Testing Room Atmosphere

The Control Of The Testing Room Atmosphere

  • The THERMOSTATS and HYGROMETER CONTROL VALVES operates by compressed air.
  • The air input to the conditioning plant may come from outside or be recirculated air, or a mixture of both.
  • In all instance it is filtered before heating and conditioning.
  • A fan blows the conditioned air in to the laboratory through special ducts with lowered outlets in the ceiling.
  • All the windows are double glazed used to prevent unwanted air coming in from the corridor when people pass in and out of the laboratory.
  • Automatic two "towers" are used, one for adding moisture and one for subtracting moisture from the air.


Measurement of Moisture Regain

By oven dry method (Direct)


  • It contains the fiber sample in a mesh container.
  • The container is suspended inside the oven from one pan of balance, the mechanism of which is outside the oven.
  • This ensures that the weight of the sample can be monitored without disturbing the system.

ADVANTAGE

  • All the weighing is carried out inside the oven.
  • The use of the conditioning oven to dry a sample is correct standard procedure; any other method of sample drying has to be checked for accuracy against it.
  • The use of the conditioning oven to dry a sample is correct standard procedure; any other method of sample drying has to be checked for accuracy against it.

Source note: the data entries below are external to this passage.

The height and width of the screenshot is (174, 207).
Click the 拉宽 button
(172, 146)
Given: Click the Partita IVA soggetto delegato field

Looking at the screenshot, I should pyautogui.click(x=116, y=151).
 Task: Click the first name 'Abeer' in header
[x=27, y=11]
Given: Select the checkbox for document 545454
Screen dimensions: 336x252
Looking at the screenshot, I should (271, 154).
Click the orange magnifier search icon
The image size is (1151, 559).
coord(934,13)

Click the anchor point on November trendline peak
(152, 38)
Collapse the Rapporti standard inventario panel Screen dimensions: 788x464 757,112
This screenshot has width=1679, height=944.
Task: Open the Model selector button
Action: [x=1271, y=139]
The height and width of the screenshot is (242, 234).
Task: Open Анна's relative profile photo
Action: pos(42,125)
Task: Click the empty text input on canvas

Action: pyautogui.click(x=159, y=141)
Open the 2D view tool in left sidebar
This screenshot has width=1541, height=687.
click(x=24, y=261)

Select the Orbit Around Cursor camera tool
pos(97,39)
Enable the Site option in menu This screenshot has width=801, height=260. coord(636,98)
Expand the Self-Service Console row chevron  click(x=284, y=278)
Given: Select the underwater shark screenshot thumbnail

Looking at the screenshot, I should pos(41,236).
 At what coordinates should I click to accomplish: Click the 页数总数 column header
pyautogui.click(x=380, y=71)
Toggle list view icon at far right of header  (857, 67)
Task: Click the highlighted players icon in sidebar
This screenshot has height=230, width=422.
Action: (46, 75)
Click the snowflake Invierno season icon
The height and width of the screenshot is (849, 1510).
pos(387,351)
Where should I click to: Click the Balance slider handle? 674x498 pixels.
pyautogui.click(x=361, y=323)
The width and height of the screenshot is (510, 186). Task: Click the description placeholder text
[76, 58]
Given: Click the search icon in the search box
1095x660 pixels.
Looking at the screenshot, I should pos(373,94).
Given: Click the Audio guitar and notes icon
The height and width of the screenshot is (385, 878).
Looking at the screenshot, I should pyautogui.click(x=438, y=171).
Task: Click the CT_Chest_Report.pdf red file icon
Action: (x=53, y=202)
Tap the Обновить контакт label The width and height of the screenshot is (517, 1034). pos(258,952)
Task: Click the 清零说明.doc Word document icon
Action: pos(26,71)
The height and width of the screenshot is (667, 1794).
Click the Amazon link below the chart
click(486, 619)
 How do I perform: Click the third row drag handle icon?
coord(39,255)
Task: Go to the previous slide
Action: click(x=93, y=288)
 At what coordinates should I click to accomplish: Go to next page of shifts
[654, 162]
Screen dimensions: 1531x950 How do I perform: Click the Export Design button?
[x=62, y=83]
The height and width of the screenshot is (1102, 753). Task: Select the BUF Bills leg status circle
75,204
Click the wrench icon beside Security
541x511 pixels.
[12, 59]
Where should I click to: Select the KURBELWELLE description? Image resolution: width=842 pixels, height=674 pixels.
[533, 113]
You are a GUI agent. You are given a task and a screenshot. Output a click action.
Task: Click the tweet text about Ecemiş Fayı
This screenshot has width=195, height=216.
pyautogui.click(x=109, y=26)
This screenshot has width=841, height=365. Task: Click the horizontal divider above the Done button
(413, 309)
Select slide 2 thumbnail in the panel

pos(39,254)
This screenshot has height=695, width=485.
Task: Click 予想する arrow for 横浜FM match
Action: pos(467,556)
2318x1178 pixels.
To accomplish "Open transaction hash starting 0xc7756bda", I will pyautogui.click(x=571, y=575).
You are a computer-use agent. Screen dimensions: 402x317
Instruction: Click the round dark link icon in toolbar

Measurement of Atmospheric Moisture

Wet & Dry Bulb Hygrometer


  • This is an instrument equipped with two thermometers, side by side.
  • The bulb of one of the thermometers is covered with a muslin wick dipping into water.
  • The water is absorbed up the muslin and evaporates, cooling.
  • The difference between the wet and dry bulb temperatures is called the wet bulb depression.
  • If the air is fully saturated (100% relative humidity) the water cannot evaporate, so both the wet and dry bulb temperatures are the same.
                                                            

Hair Hygrometer


  • These devices use a human or animal hair under tension.
  • The hair is hygroscopic (tending toward retaining moisture); its length changes with humidity, and the length change may be magnified by a mechanism and indicated on a dial or scale.
  • The traditional folk art device known as a weather house works on this principle. Whale bone and other materials may be used in place of hair.
  • This instrument uses strands of human or horse hair with the oils removed attached to levers that magnify a small change in hair length.